Nadie se limpia las manos, el jabón escasea y las palabras bonitas se despiden y marcan distancia, añoranza en la cercanía. Aún quedan abrazos.
Sigo con el sabor de boca que me deja el día hasta que la noche se levanta. Me dan igual el Listerine, el cepillo y las buenas maneras, ya a nadie le importa una mierda. No me siento excluido, me siento recluido en éste jardín de mierda y nada más, donde todos pisan y no se rastrilla jamás.
Y nunca llueve lo suficiente, no al menos como para ahogarme. Se excita la primavera y el invierno nos amanece, me despierta con la carne de punta y los ojos irritados, ya nadie suplica por una sola vez más.
Un beso y el orgullo se precipita bajo tierra, lo sepultan las cenizas y los ceniceros, las malas costumbres, los versos feos.
No pensar.
Y entonces te condenan a un saludo y a nada más, a seguir soñando con el qué dirán, qué les importará, nada más lejos de la consensuada realidad, del vino y el azúcar, la soledad y la sal.

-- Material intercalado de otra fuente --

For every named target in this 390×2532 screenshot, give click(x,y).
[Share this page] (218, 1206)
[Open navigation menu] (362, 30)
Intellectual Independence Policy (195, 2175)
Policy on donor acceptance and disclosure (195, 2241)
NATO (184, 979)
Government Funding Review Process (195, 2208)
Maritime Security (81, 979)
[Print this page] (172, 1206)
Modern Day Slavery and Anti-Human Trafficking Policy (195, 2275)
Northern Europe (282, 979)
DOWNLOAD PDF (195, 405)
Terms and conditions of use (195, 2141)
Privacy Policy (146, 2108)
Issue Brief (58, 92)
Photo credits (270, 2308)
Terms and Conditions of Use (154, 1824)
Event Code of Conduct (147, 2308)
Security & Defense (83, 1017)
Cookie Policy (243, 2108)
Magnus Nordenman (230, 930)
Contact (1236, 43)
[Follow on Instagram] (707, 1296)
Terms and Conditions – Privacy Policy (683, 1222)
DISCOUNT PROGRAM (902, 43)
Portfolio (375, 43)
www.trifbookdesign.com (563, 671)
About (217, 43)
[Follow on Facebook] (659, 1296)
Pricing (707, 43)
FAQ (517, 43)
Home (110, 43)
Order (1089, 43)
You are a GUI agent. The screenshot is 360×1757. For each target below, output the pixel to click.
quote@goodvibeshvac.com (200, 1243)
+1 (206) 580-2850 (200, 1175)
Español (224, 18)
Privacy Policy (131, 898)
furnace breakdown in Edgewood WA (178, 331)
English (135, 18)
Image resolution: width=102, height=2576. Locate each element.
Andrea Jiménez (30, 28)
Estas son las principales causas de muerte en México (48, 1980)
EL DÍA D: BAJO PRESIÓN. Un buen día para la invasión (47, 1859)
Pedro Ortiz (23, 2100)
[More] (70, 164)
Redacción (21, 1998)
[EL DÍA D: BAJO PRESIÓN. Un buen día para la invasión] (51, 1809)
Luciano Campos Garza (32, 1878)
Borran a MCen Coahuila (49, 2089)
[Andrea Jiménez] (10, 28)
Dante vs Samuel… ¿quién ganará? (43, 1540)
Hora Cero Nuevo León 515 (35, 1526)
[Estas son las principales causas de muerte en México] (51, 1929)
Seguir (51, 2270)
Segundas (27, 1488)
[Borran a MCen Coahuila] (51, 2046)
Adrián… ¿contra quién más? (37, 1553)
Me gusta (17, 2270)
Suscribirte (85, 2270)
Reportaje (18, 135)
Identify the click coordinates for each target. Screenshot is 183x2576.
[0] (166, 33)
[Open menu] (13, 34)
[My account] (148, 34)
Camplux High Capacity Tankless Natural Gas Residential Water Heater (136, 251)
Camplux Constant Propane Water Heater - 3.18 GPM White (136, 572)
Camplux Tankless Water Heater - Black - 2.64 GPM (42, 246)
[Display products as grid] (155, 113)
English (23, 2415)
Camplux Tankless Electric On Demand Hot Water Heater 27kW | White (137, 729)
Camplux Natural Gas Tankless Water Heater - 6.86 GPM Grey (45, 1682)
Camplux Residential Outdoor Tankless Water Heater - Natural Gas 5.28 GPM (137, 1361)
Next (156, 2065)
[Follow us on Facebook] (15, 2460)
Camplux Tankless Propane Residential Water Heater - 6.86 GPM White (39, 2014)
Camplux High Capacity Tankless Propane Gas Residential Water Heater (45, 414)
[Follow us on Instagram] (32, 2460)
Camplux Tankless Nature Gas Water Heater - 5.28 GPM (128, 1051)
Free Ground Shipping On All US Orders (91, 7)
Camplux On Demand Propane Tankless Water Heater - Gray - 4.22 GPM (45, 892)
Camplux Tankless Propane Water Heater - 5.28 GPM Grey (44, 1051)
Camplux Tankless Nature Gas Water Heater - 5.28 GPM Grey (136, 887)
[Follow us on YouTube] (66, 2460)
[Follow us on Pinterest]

Si lo miras no lo ves, si tratas de escucharlo, no lo oyes. Te destripan las caricias, te rehuyen las ganas. Espetan, espetan, espetan. Plaf.
Cuando te estiras y casi te caes, cuando te ríes y te atragantas, y te envuelven en un fino hilo de expectación y fracaso, dulce mal resultado, destripado querer y doloso poder. Me escurren y me resbalo, me silban y no les hablo.
Y entre jadeo y jadeo, tras cada buen día y rechoncho monumento, cierro los puños tras los bolsillos. No hablar para no matar, no decir y no amar. Me lastiman. Me lastimo.
Y así andamos, dando vueltas en el corral como pollos sin cabeza, escondiendo las alas tras la reja. Nadie quiere saber nada, andan y andan y por el camino se encuentran y con eso les basta.
Nos encontramos reos bajo las paredes y el cielo, sopesando posibilidades, contemplando posibles, tardíos encuentros.
Y si me dices con quién andas te diré quién es, si me cuentas cuánto pesa, te diré cuán gordo es.